Canada, as well as the United States, could play an important role in making sure that happens. However, 2014 is not far off, and that is one reason why my party is supporting this bill at third reading.
Since the September 11 attacks, Canada and the United States have tightened up security protocols surrounding their own nuclear material, to convince other countries to adopt a responsible approach to reducing the risk of theft of nuclear material and nuclear terrorism. As a result, these two countries should set an example by implementing responsible measures at home.

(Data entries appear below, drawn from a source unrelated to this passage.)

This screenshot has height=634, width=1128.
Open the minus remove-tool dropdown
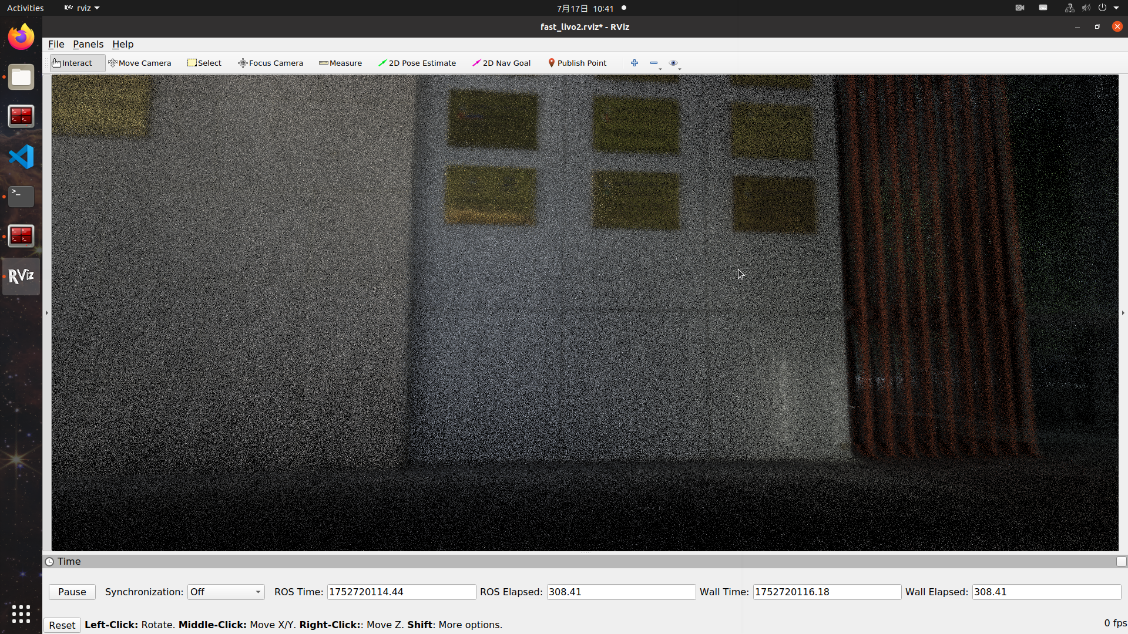(x=655, y=63)
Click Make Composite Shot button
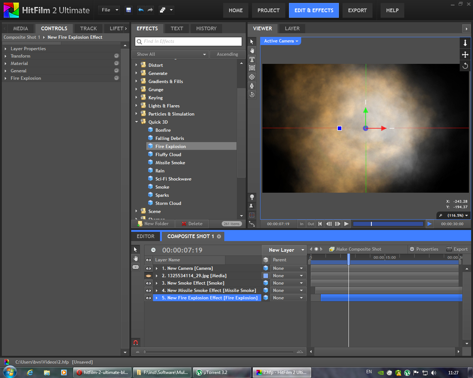The width and height of the screenshot is (473, 378). (355, 249)
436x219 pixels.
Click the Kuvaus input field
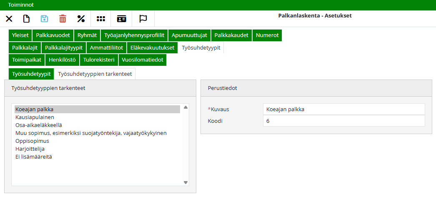pyautogui.click(x=344, y=109)
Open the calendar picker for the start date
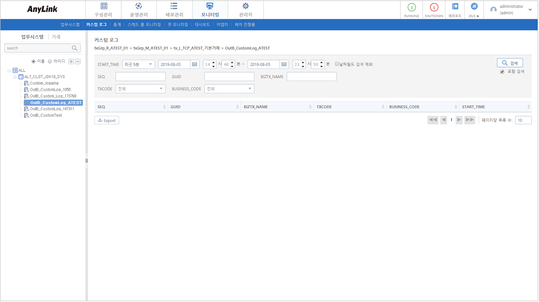This screenshot has height=302, width=539. pyautogui.click(x=194, y=64)
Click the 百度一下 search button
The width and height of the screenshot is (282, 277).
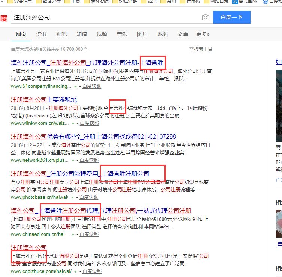click(231, 17)
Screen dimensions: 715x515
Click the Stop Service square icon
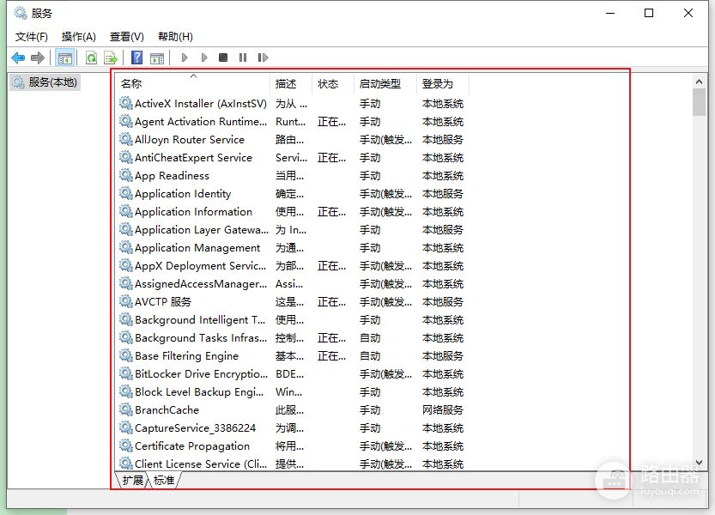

A total of 97 of the 145 countries have to ratify this treaty for it to be enforceable. Fifty-six countries have already ratified it in their parliaments. The call was put out during the Seoul summit, and we need to step up.
The threat is real; according to Ban Ki-Moon, UN Secretary-General, nuclear terrorism is one of the greatest threats we face today.
We do not have the right to allow incidents to happen because we did not try to guard against a terrorist attack.
I will conclude by saying that it would be wrong not to anticipate events as tragic as those in Fukushima, which were caused by natural forces beyond our control. We cannot assume that they will not happen as a result of situations that we could have avoided.
There are two fundamental reasons why I am voting for this bill. For one, it is designed to fight potential nuclear terrorists before they strike and, two, it will help Canada regain some of the credibility it has lost internationally.